Max Losch with mortarboard.
On April 11, 2025, Max Losch successfully defended his PhD thesis entitled “Improving Trustworthiness of Deep Learning via Inspectable and Robust Representations”. Max Losch joined Saarland University and the Max Planck Institute for Informatics in 2017 as a doctoral candidate under the supervision of Professor Bernt Schiele. He was a member of both the Saarbrücken Graduate School of Computer Science and the International Max Planck Research School. His doctoral degree was awarded by Saarland University.

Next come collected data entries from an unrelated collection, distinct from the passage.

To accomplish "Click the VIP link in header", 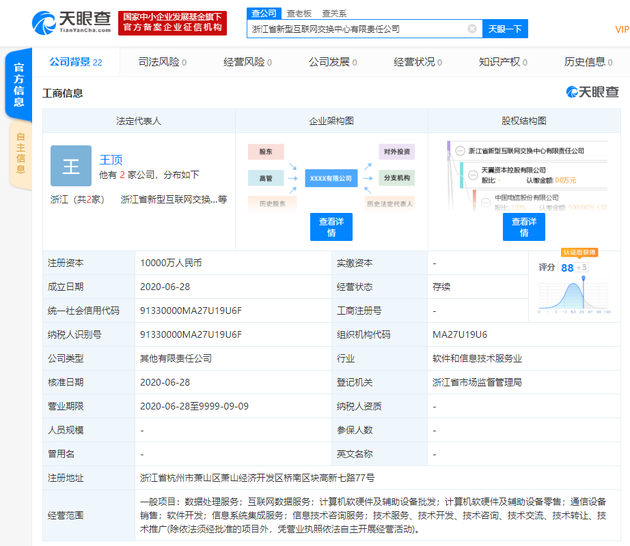I will coord(621,29).
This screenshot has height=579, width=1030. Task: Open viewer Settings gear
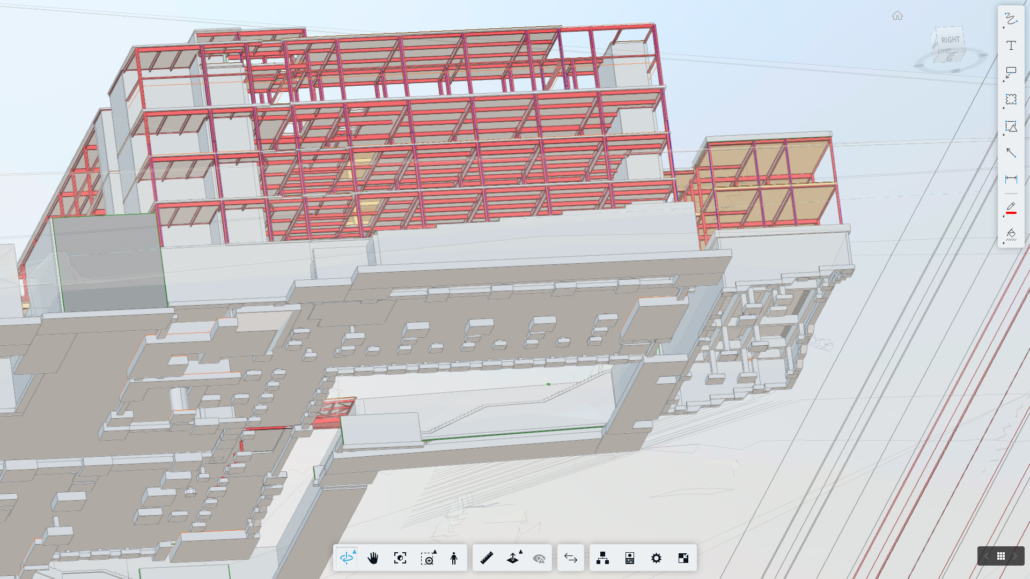tap(656, 558)

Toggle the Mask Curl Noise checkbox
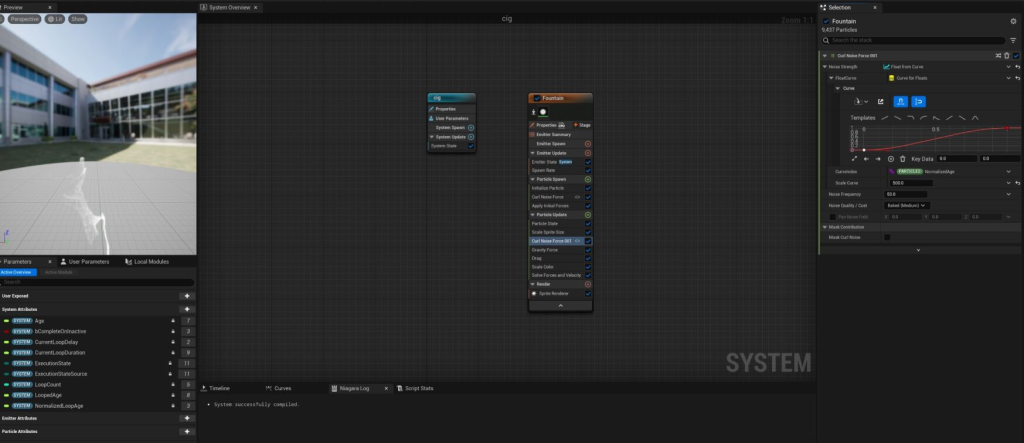coord(887,237)
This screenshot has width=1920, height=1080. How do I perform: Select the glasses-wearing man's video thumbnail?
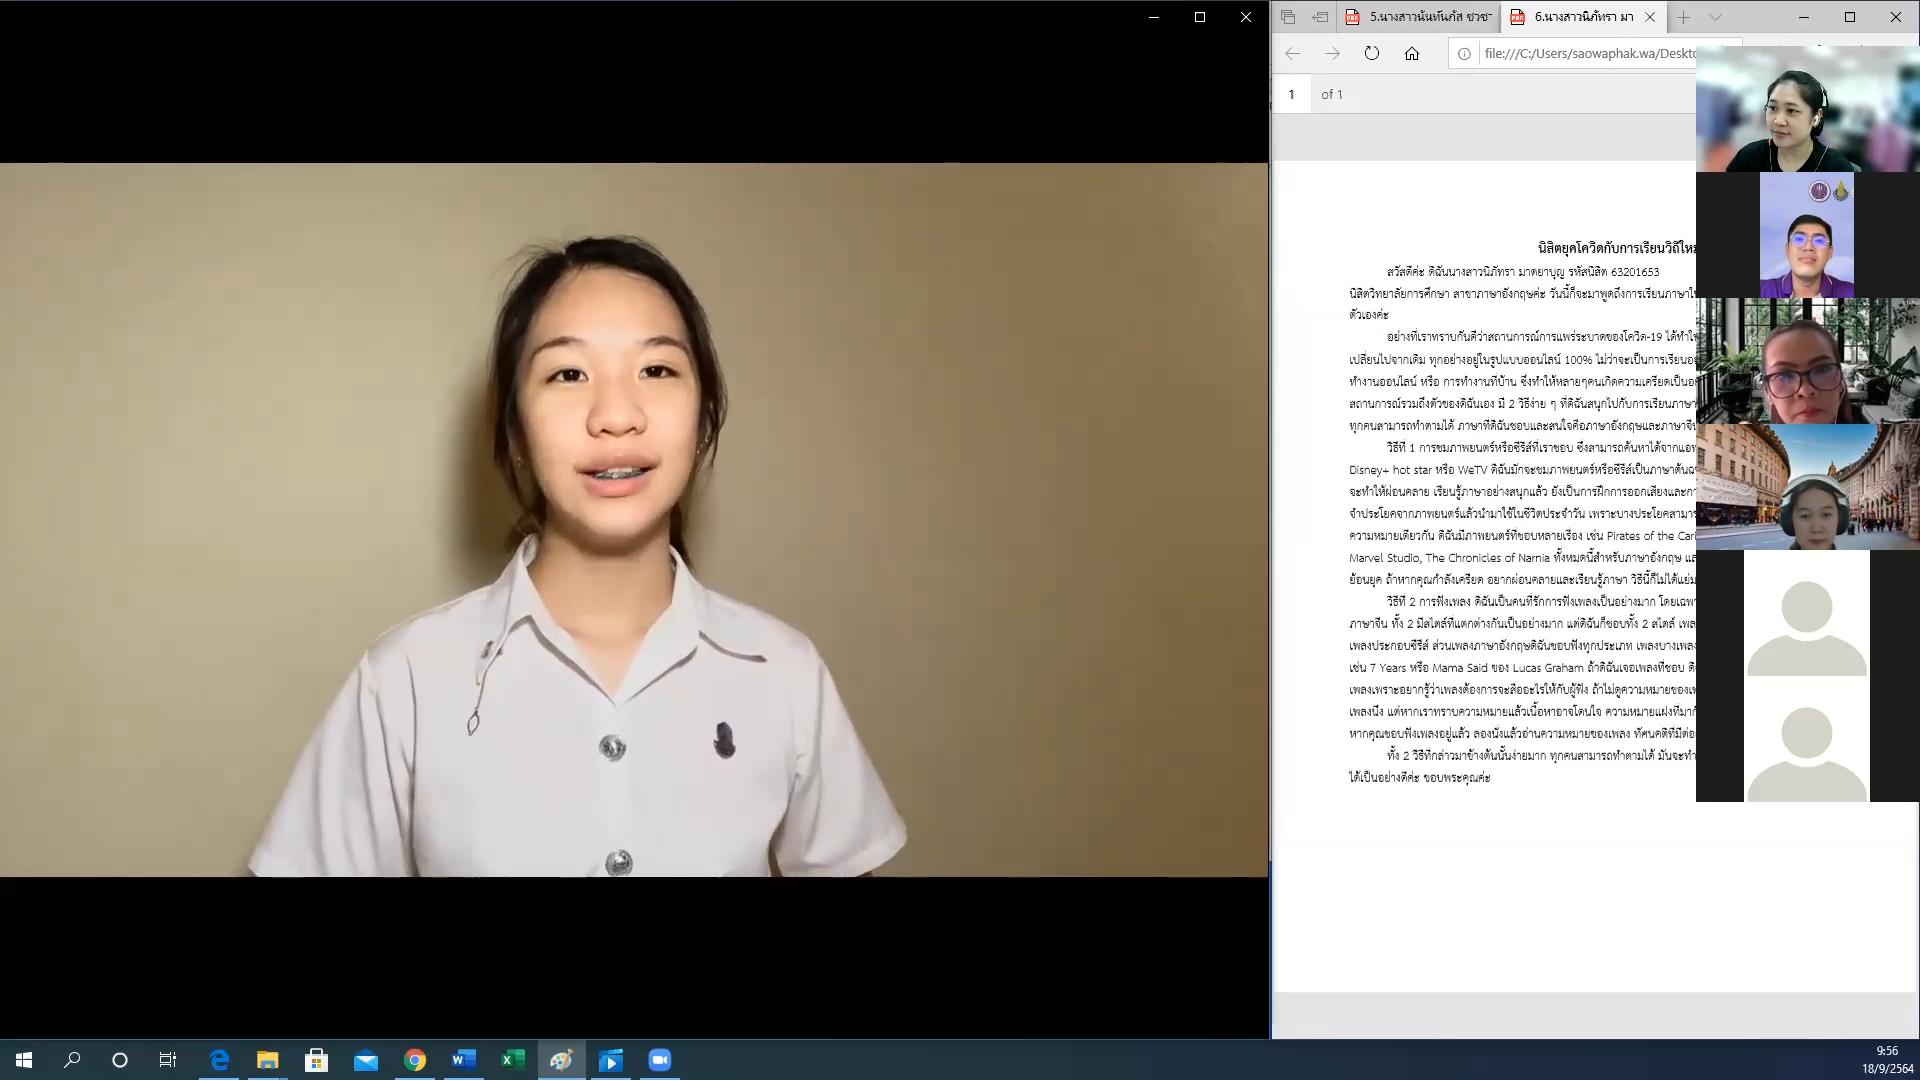[1806, 235]
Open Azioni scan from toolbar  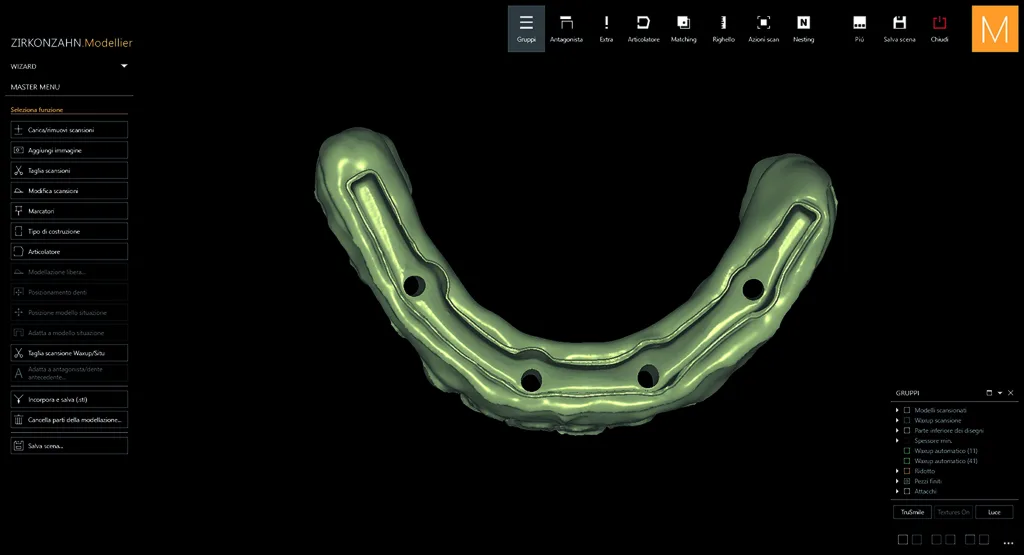coord(763,29)
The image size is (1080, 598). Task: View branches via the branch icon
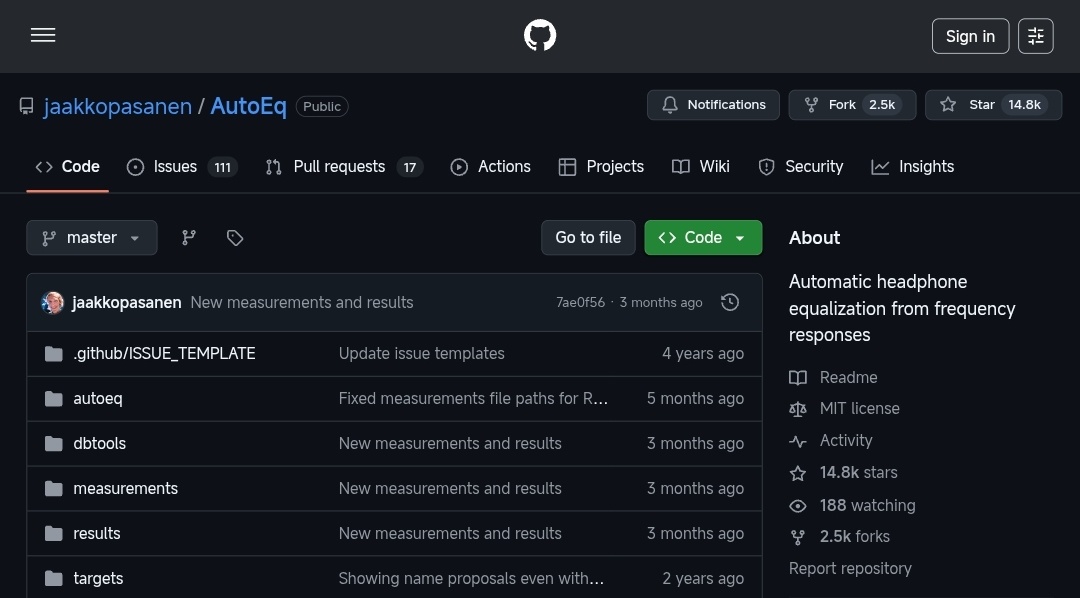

The abstract of his Thesis:
An increasing number of Deep Learning systems are applied in the real world and have potential impact on people’s lives: autonomous cars, assisted medical diagnosis or social scoring. Attributable to training increasingly complex models on increasingly large datasets, these applications have become useful since they are trained to be accurate prediction machines. Typically, this is achieved by optimizing for accuracy only while disregarding two critical weak points of deep learning persisting since its inception. Firstly, the complexity of used models render it difficult to explain and understand causes for incorrect predictions – coined as black box property. Secondly, models are susceptible to adversarial examples – slight input perturbations otherwise imperceptible to humans – that can result in dramatic changes in predictions. While mitigation approaches exist, these are often expensive to train and hence are not deployed by default in practice. Both issues reduce the trustworthiness of deep learning and could dampen further adoption for real world problems. In this thesis defense, I discuss mitigations for both issues in two parts. In the first part, I discuss our proposed Semantic Bottlenecks that explicitly align intermediate representations to human meaningful concepts like feet, leg, wood, etc. while reducing dimensionality to address the black-box issue and show that these bottlenecks can be useful for error analysis. In the second part, I discuss two ways to mitigate the risk to adversarial examples with a focus on reducing the computational over-head of conventionally used adversarial training:
(i) training on data subsets and
(ii) utilize Lipschitz bounds to enable certification.